Guardo fuori e cerco tra i rami spogli degli alberi lungo la via, tra i manifesti fradici di pioggia sui muri, perché De André è la lente con cui osservo il mondo da sempre, ma di colpo ho la mano vuota. Nei prossimi giorni mi vestirò di nero e non sarà un gesto di rispetto, sarà l’istinto che mi vorrà invisibile, chiusa in un dolore che gli altri non capiranno, perché quando ami tanto qualcosa ti convinci che appartiene solo a te. Le amiche mi prendono bonariamente in giro. Di notte vado a letto con le cuffie sulle orecchie. Mando più volte indietro Canto del servo pastore e per quei tre minuti sento che è solo mia. La manipolo, la interpreto, la modello a immagine della mia storia. A volte lo sogno. Una notte siamo seduti a un tavolo e lui butta la cicca e mi domanda “Ma che scrivi a fare?”, poi si alza e se ne va. Accetto la critica. In fondo – penso – ha già detto tutto lui. Ogni tanto qualcuno mi ferma dicendo che La canzone di Marinella è la sua preferita. Allora mi diverto, provoco, domando quale altra canzone gli piaccia. Mi sento superiore di fronte a uno sguardo incerto, a un paio di spalle che si sollevano. Rientro nella categoria degli indignati. Poi però non insisto, vivo il mio lutto leggendo biografie, cercando notizie che mi restituiscano qualcosa di lui. Non possiedo un computer, Facebook non è neanche l’embrione di un’idea. Zuckerberg compirà quindici anni tra qualche mese.
Torno nel 2016 e mi domando come avrei reagito, oggi che ho trentaquattro anni, se Fabrizio De André se ne fosse andato l’altro ieri. Probabilmente mi sarei sentita sola, come accadde nel 1999. Conoscendomi, avrei scritto. Pagine su pagine, un sacco di fogli sprecati. Se ne va la persona, è vero, ma la bellezza che ha contribuito a decorare una speranza, un progetto, ad ammorbidire l’impatto con un giorno buio, ti si ferma addosso. È il modo in cui chi è stato leggenda in vita, rimane vivo in seguito.

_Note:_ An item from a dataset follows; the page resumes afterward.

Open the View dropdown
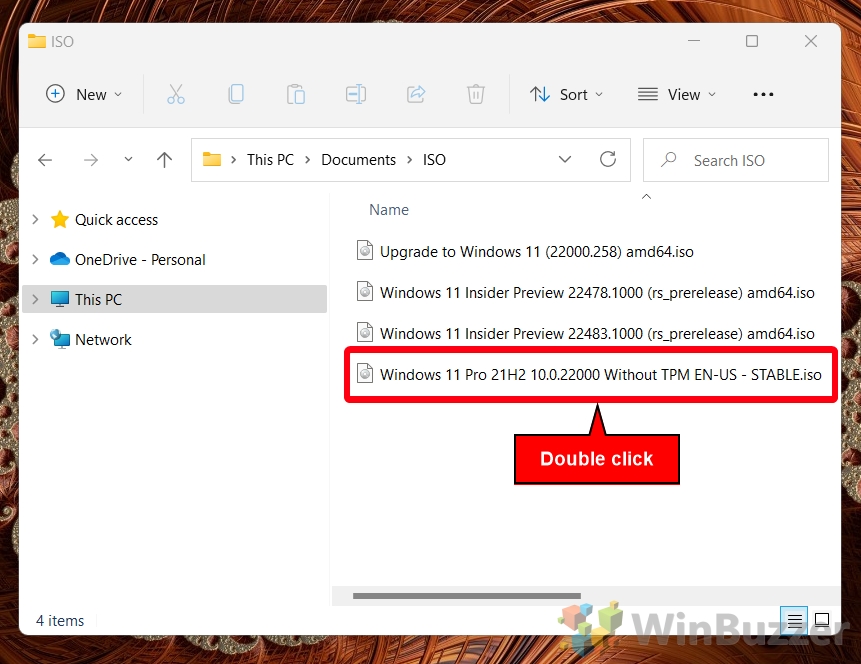Image resolution: width=861 pixels, height=664 pixels. 677,94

Torno nel 2016 e mi domando come avrei reagito se avessi letto di folle in lacrime per la scomparsa di Fabrizio De André, di un nome che si è solo sentito pronunciare, di cui non si è registrata che una nota, una melodia. Se ne va la persona. La grandezza resta grandezza e un saluto in più è solo un umile gesto di rispetto. Non sposta nulla e soprattutto non toglie dignità al vero amore. Non contamina i ricordi degli altri. Diciotto anni sono l’età perfetta per essere gelosi di una passione, poi basta.
L’unico appunto lo faccio a chi, preso dalla fretta del saluto, non si è accorto del fatto che ogni tanto le tastiere degli smartphone si ribellano, dando vita a post come “Buon viaggio, Duce Bianco!” L’iter è il seguente: si apprende la notizia, la si metabolizza, si digita il proprio saluto, lo si rilegge e solo a quel punto si clicca invio, perché la scelta cromatica in questo caso è solo uno degli elementi fuorvianti della frase.